Development of robust X-bar charts with unequal sample sizes
Chanseok Park, Linhan Ouyang, Min Wang

TL;DR
This paper introduces a robust X-bar control chart method that effectively handles data contamination and unequal sample sizes, improving process monitoring accuracy in practical, non-ideal conditions.
Contribution
The paper presents a novel robust X-bar chart construction method that accounts for data contamination and unequal sample sizes, enhancing traditional control chart performance.
Findings
Traditional charts underperform with contaminated data
Proposed charts outperform traditional ones with outliers
Robust charts maintain accuracy with unequal sample sizes
Abstract
The traditional variable control charts, such as the X-bar chart, are widely used to monitor variation in a process.
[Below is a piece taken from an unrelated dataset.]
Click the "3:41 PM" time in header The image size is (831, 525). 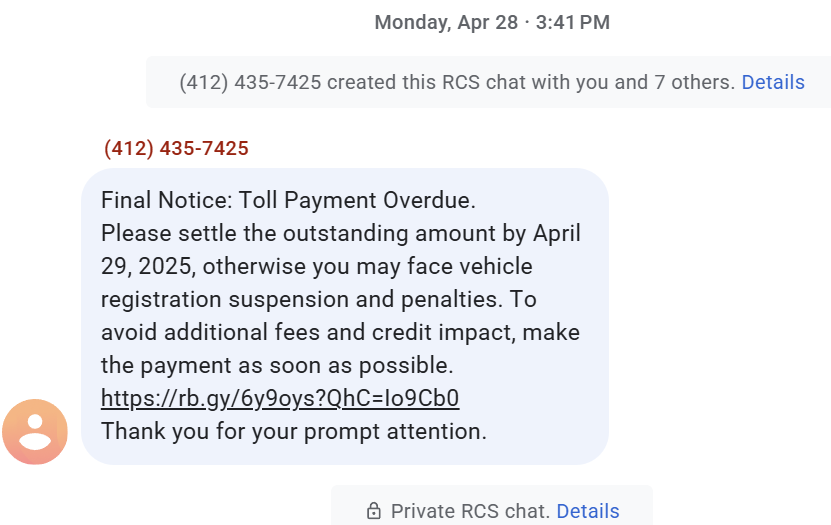(x=573, y=22)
They have been shown to perform well for monitoring processes under the general assumptions that the observations are normally distributed without data contamination and that the sample sizes from the process are all equal. However, these two assumptions may not be met and satisfied in many practical applications and thus make them potentially limited for widespread application especially in production processes. In this paper, we alleviate this limitation by providing a novel method for constructing the robust X-bar control charts, which can simultaneously deal with both data contamination and unequal sample sizes. The proposed method for the process parameters is optimal in a sense of the best linear unbiased estimation. Numerical results from extensive Monte Carlo…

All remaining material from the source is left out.